В настоящее время много разных лабораторий проводят эти анализы, а техника их выполнения может отличаться, поэтому при получении результата необходимо, чтобы рядом с результатом стояла норма, чтобы можно было сравнить, превышают ли ваши результаты установленную норму.
Если результат анализа крови на глюкозу выше нормы, то врач назначает дальнейшее обследование, в том числе и «сахарную кривую» или «тест с нагрузкой».
При этом виде обследования кровь на сахар сдается натощак, затем пациент выпивает 75г глюкозы и снова сдает кровь через некоторое время.
У здорового человека сахар не повысится выше 7-8ммоль/л, а при повышении сахара до 11ммоль/л и выше говорят о сахарном диабете.
Когда сахар в крови превышает 7-9ммоль/л, он начинает выделяться с мочой. Поэтому при обследовании назначают сдавать анализ мочи на сахар. Чем выше сахар в крови, тем, соответственно, его больше в моче.
Появление сахара в моче может быть признаком впервые выявленном сахарного диабета или декомпенсированного сахарного диабета при плохо подобранной схеме лечения.
Основными признаками сахарного диабета являются сильная жажда, постоянным чувством голода, частое мочеиспускание, выделение сахар с мочой, запах ацетона.
Часто развитие диабета сопровождается сильной сухостью и шелушением кожи, зудом кожных покровов и слизистых У женщин диабет может быть выявлен после посещения гинеколога с жалобами на зуд во влагалище, не проходящей молочницей. Так как декомпенсированный или еще пока не установленный сахарный диабет дают благодатную почву для развития грибковых инфекций.
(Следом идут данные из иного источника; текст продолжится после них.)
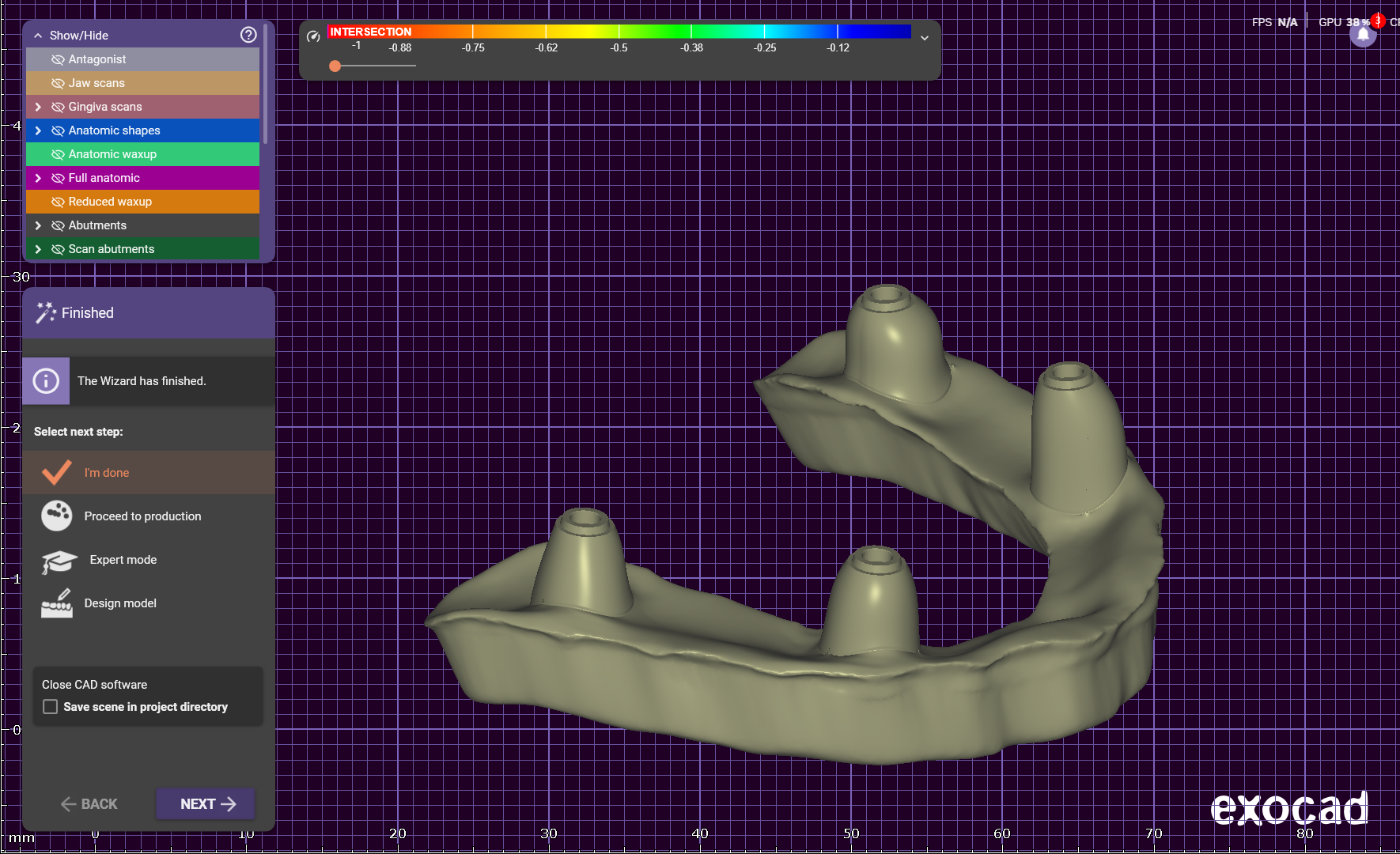Click the Design model icon

[x=57, y=603]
Больной также может испытывать сильную слабость, судороги и боль в икроножных мышцах, сильное похудение (при сахарном диабете первого типа) и повышение массы тела (при диабете второго типа).
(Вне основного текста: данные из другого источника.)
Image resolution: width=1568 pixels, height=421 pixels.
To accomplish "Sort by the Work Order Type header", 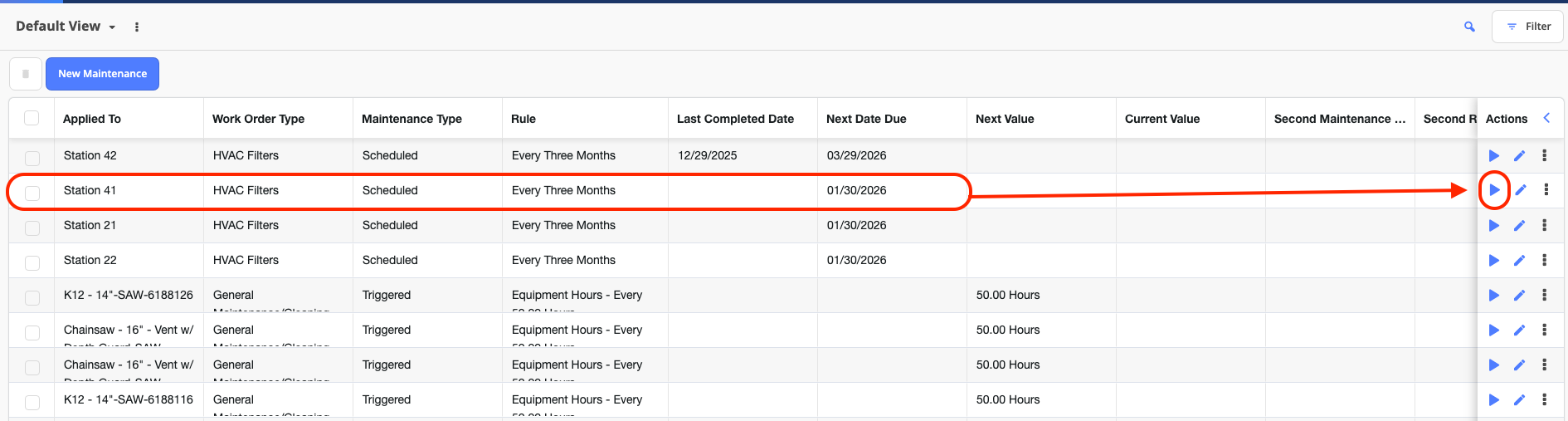I will point(258,119).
Повышенный сахар может вызвать тошноту и рвоту, плохую заживляемость ран и царапин.
При обнаружении у себя некоторых признаков, которые могут предполагать развитие диабета, лучше сразу обратиться к врачу и пройти необходимое обследование.
Различают несколько типов сахарного диабета: диабет первого типа и диабет второго типа. Также выделяют гестационный диабет или сахарный диабет беременных.
Сахарный диабет первого типа характеризуется тем, что клетки поджелудочной железы перестают вырабатывать инсулин.
Сначала инсулин может вырабатываться, но в недостаточном количестве. Со временем, бета-клетки отмирают, и инсулин перестает вырабатываться совсем.
При этом типе требуется введение инсулина извне.
Диабет первого типа еще называют, хоть и не совсем верно, диабетом молодых, так как чаще всего он развивается у детей, подростков и людей до 30-35 лет. Но исключения везде бывают, поэтому он может быть выявлен и у людей более старшего возраста.
Этот тип не так распространен, как диабет второго типа.
Сахарный диабет первого типа неизлечим! Ни таблетки, ни какие другие средства не помогут восстановить отмершие бета-клетки, которые вырабатывают инсулин.
Но главное помнить, что при правильно подобранной терапии люди с сахарным диабетом живут долгой полноценной жизнью, не отказывая себе ни в чем.
Только придется потратить некоторые силы и время на то, чтобы достичь компенсации.
Сахарный диабет второго типа более распространен, чем диабет первого типа. Еще, его называют диабетом тучных, так как он развивается у людей, страдающих избыточной массой тела, и диабетом пожилых. Хотя последнее не совсем верно, хотя в основном им страдают люди после 40 лет и старше, но в последнее время его диагностируют и у детей и молодых людей.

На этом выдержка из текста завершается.